4. Nikmatilah hidup dan bersyukur
Suatu ketika ada orang yang berpakaian lusuh duduk di sebelah Abu Hanifah. Lantas saja beliau dengan lirih menyerahkan seribu dirham kepadanya untuk memperbaiki penampilan. Tetapi orang itu berkata bahwa dirinya sengaja agar bersikap zuhud terhadap dunia. Abu Hanifah berkata, "Apakah engkau tidak mendengar hadis bahwa Allah suka melihat jejak nikmat-Nya pada diri hamba-Nya?"
Hal serupa juga diajarkan oleh Sayyid Muhammad bin Alawi Al-Maliki, bahwa hakikat zuhud yang sesungguhnya itu terletak di hati, bukan di penampilan. Maka, tak masalah membeli dan mengenakan pakaian yang bagus dan sesuai selera, asalkan jangan sampai berlebihan atau membuka aurat.

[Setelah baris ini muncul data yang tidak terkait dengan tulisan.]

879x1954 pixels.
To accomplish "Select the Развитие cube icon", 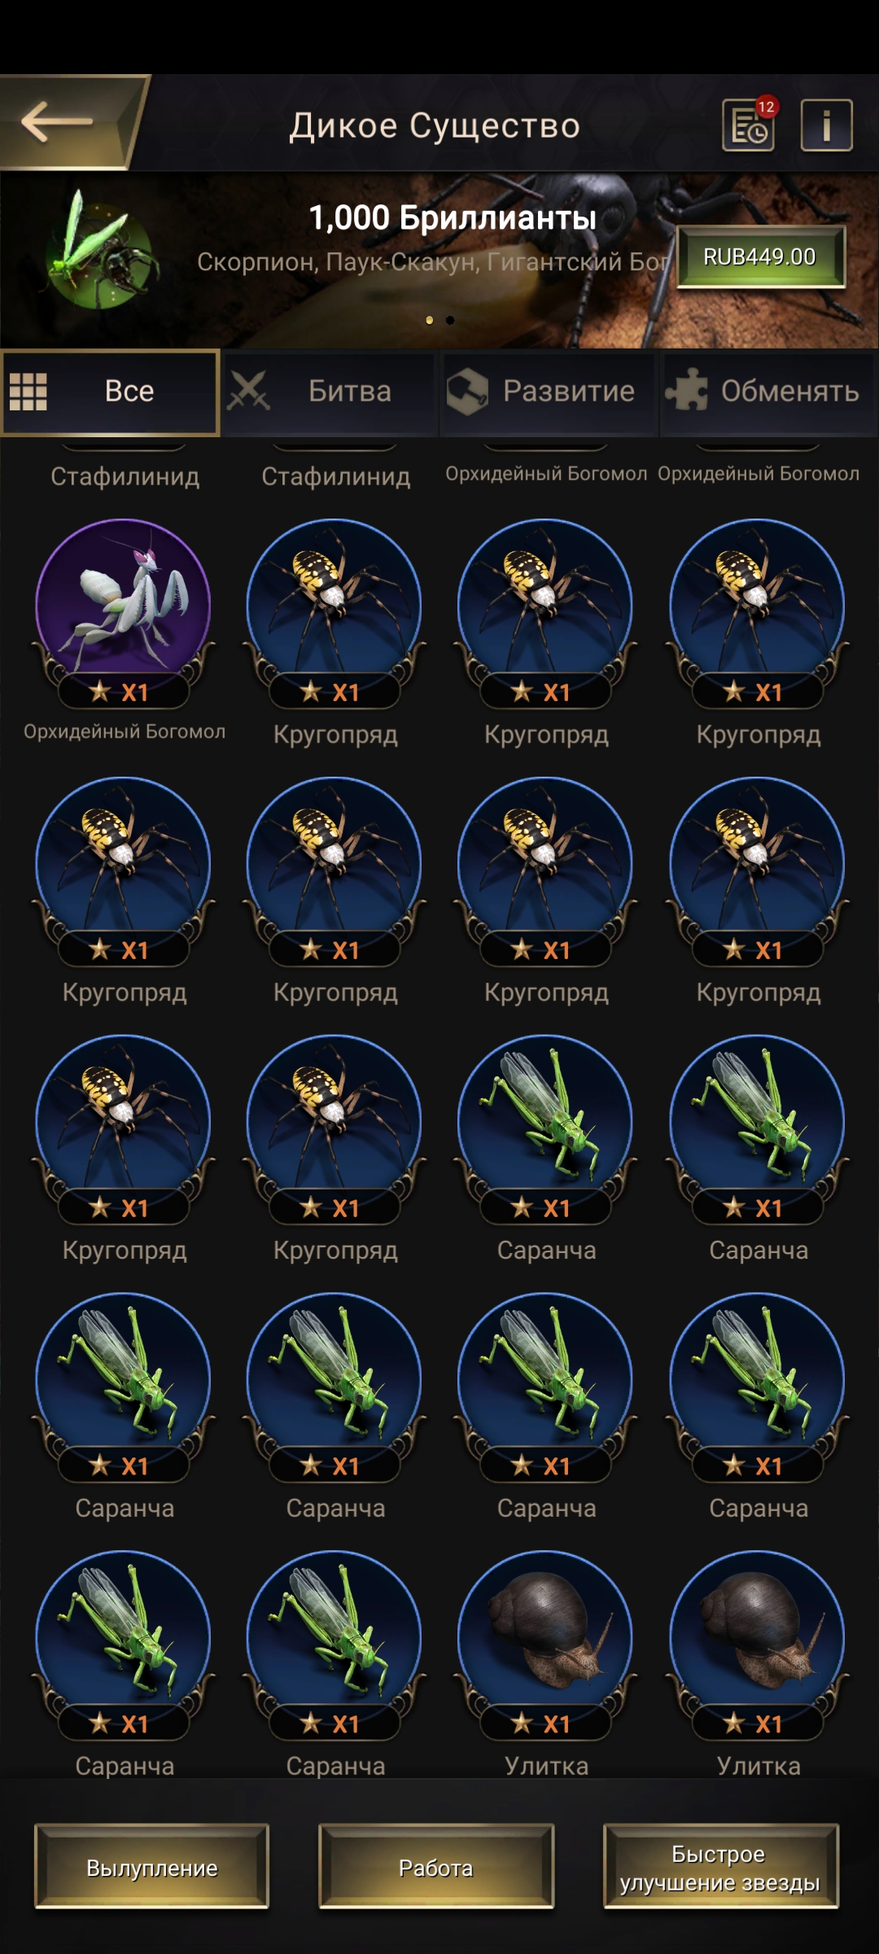I will pyautogui.click(x=467, y=391).
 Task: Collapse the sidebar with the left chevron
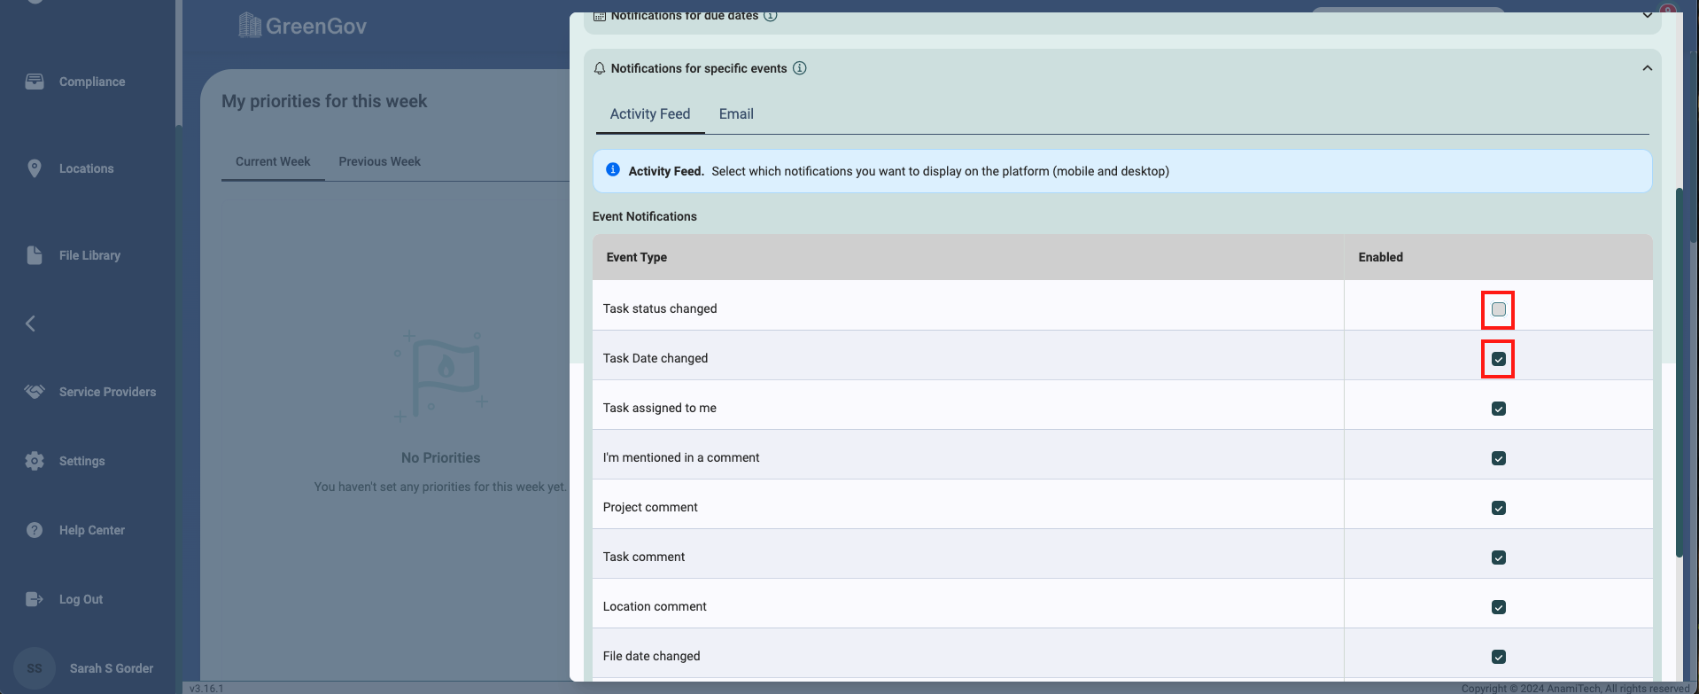[31, 324]
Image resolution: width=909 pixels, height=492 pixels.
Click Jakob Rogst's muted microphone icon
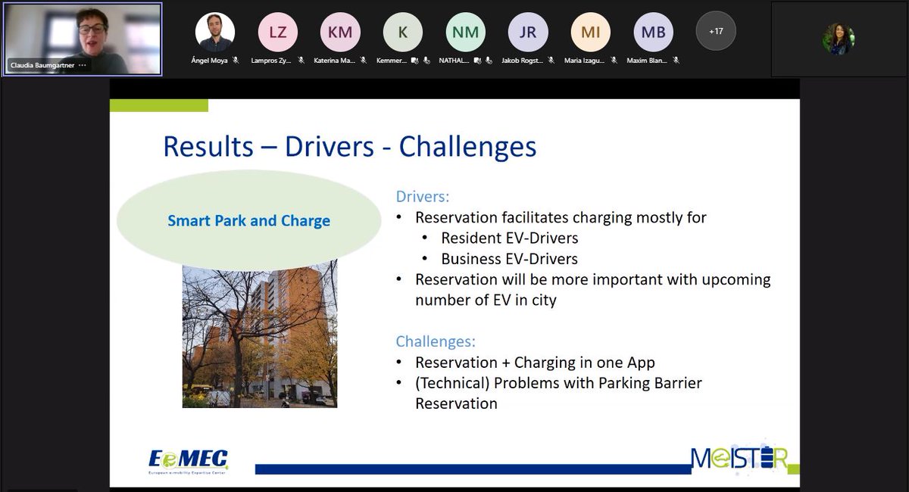click(551, 58)
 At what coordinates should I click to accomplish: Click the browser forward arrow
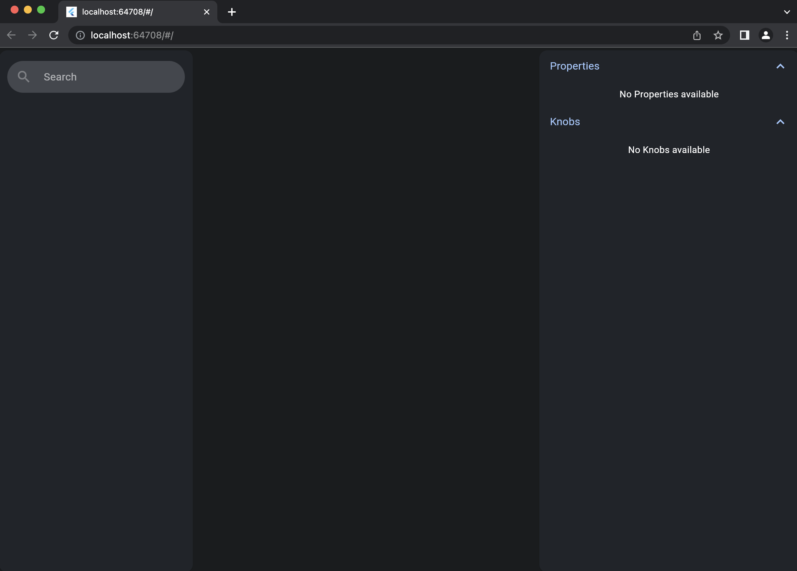[x=32, y=35]
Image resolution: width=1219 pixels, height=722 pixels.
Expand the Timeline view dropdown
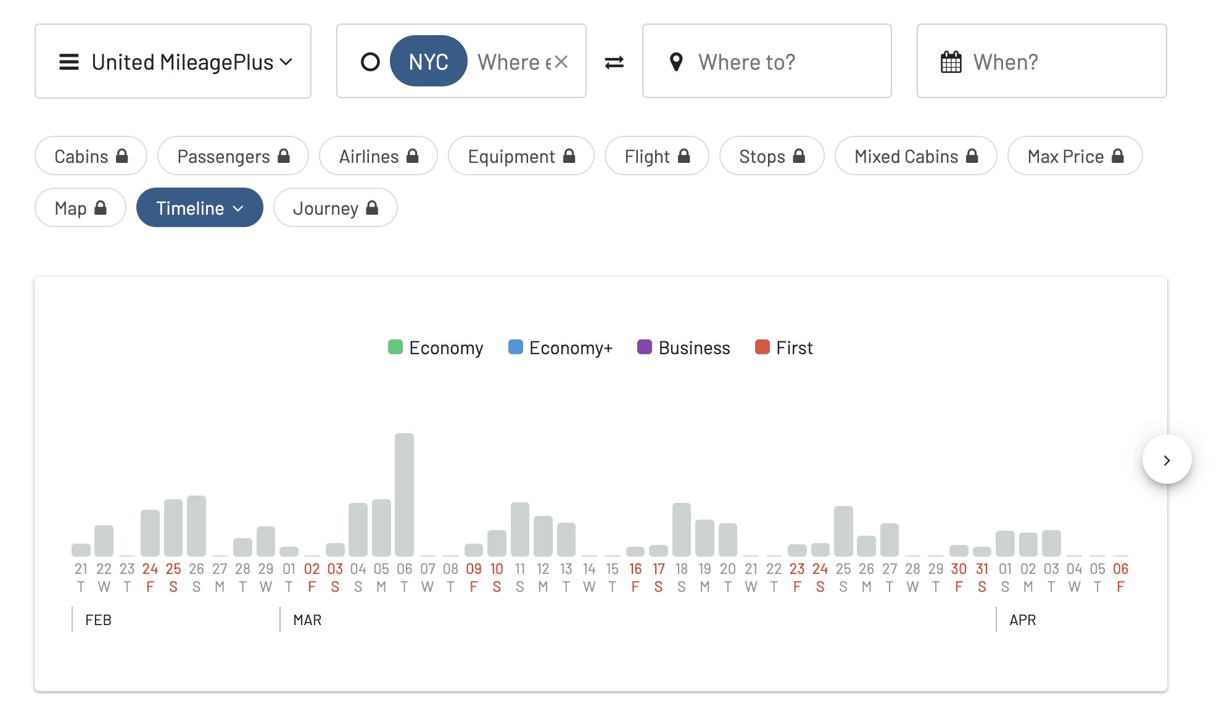[x=200, y=207]
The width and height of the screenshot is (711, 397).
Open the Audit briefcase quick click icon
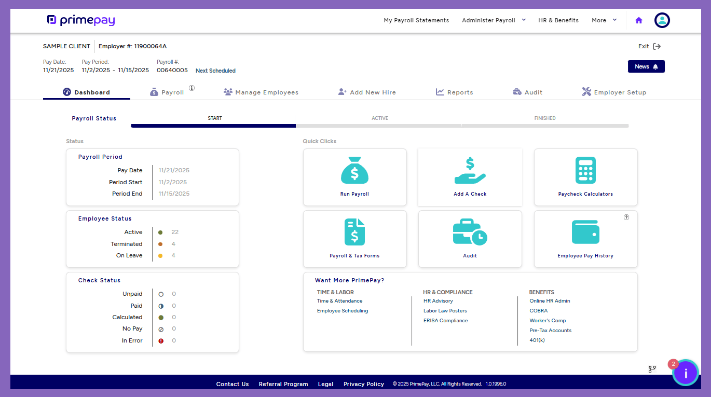pos(470,232)
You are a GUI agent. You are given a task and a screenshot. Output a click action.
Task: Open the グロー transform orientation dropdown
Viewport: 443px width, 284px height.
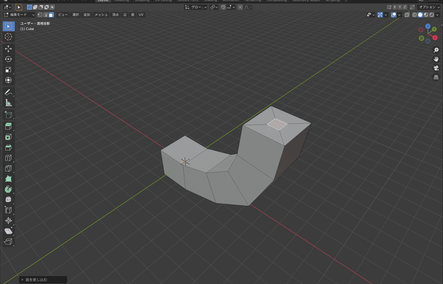[196, 7]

Silahkan untuk menikmati rezeki yang telah Allah berikan, dan bersyukurlah atasnya! Membeli Mie Gacoan, berbelanja buku di Gramedia, jalan-jalan ke Yogyakarta, camping di tepi Ranu Kumbolo, menonton sepakbola di Qatar (bagi yang mampu), dan masih banyak lagi. Selama diniatkan sebagai sebuah bentuk syukur atas nikmat yang telah Allah berikan, dalam rangka menjelajahi dan mentadabburi alam yang telah Allah ciptakan, maka apakah ada masalah di dalamnya?
5. Jangan takut dibenci
Kenyataan hidup dulu hingga kini, seseorang dengan ide-ide besar, para pembawa kebenaran, hingga pemikir-pemikir yang radikal dan kritis, tentu tak akan lepas dari para pembenci. Dan, kita pasti memiliki seorang pembenci! Bahkan Rasulullah saja ada pembencinya, apalagi kita yang bahkan begitu bersyukur menjadi debu di jalan Al-Musthofa? Tidak luput pula Abu Hanifah dari terpaan cacian dan ancaman para pembencinya. Pembenci paling besar yang pernah dihadapi Abu Hanifah berasal dari kalangan pemimpin yang zalim dan ulama yang menjilat mereka, membenarkan segala kesewenang-wenangan mereka dengan hadis-hadis dha'if jiddan dan maudhu. Abu Hanifah dengan pemikirannya yang rasional, ditentang oleh mereka yang jumud dan kaku, tidak mendayagunakan akal sedikitpun. Padahal akal adalah anugerah terbesar manusia yang diberikan oleh Allah yang tak diberikan kepada makhluk selainnya. Hiduplah dan jangan pikirkan para pembencimu! Mereka akan semakin sengit dan semangat untuk membuat kita emosi jika kita terpancing. Hal ini juga berkaitan dengan ajaran kaum Stoik yang dikenal luas, bahwa hal-hal tersebut berada di luar kendali kita, jadi untuk apa kita mengambil pusing? Semua terserah pada kita!